Thinking of the girl with the cats for eyebrows, I was imagining if everyone had animal tattoos on their brows instead of eyebrows, how amazing we would all look.  How we would influence one another, and it could be a rite of passage when children came of age, like a bar mitzvah.  Your spirit animal forever indelibly marked on your face.  So here is my image for today - my spirit animal, of course, an elephant. 

Just think, every time you looked in the mirror the most prominent thing you would see would be your spirit animal, you wouldn't worry about your big nose or your small mouth or your low hairline, your animal would comfort you in its familiarity, it would bind you to the other inhabitants of this earth.


Day 86

Angelina Ballerina!  12 weeks old!

This is a picture Tim took of her smiling at me, standing straight up on her feet in that practicing way small babies do, long before they can possibly hold up their top-heavy bodies on those little frog legs.  Such a dear little thing, completely alert and sociable, interacting with each person who holds her, telling them her stories, vocalising in the universal bird-like language of babies.

Molly and I ran 2.36 miles (3.79km) today, again in freezing weather, 27F (-2C), although it looked beautiful with a bright sun shining, and in the meadow it was quite warm.  But I actually prefer running in the cold, because I get so hot, always ending up just in a vest and sweatpants, my arms bright red from the cold, but feeling strong and warm inside. 

I have been noticing people's eyebrows, and how different everyone's are, like little Angelina's, so perfect and just a thin layer of hairs over the arch of the brow.  And my dad's, big and bushy and curly by the time he was an old man.  Some are plucked out of all recognition, some are archways, others straight as a caterpillar.  Apparently your eyebrows never stop growing, fueled by hormones or the lack thereof, and nor do your ears and your nose, something to do with cartilage growing or losing its elasticity.

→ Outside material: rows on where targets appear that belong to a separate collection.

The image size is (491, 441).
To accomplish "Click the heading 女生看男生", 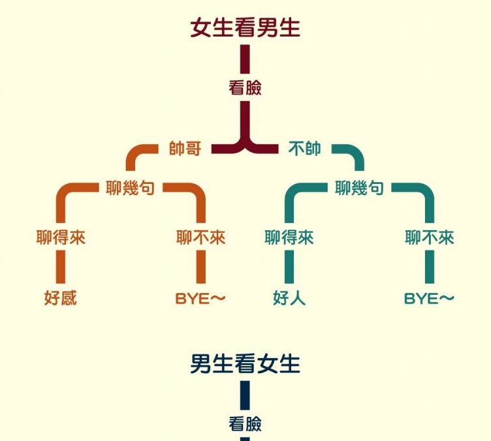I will (245, 27).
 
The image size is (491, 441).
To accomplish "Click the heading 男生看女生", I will (245, 363).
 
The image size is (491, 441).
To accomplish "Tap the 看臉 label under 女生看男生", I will (245, 88).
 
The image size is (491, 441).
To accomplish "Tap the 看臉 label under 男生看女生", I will (245, 424).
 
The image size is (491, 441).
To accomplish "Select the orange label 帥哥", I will (185, 149).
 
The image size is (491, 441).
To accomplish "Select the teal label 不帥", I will (304, 149).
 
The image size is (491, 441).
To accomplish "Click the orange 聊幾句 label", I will (130, 189).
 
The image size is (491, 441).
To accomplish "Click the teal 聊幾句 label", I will (359, 189).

But back to eyebrows.  Standing in the shower this morning I marvelled at how my eyebrows protected my eyes from the water at most angles.  Which is one of the main reasons we have them apparently, so that we can plod through the rain.

Also, we have sebaceous glands just beneath our eyebrows and this means that our scent is continually being broadcast via our eyebrows!  So that when a strange dog tries to lick your face in greeting, he is actually trying to sniff and lick your eyebrows!

Looking up images of eyebrows on the internet, I found this girl with plucked eyebrows and drawn-on cats!  Well, I hope they are drawn-on, and not tattoos!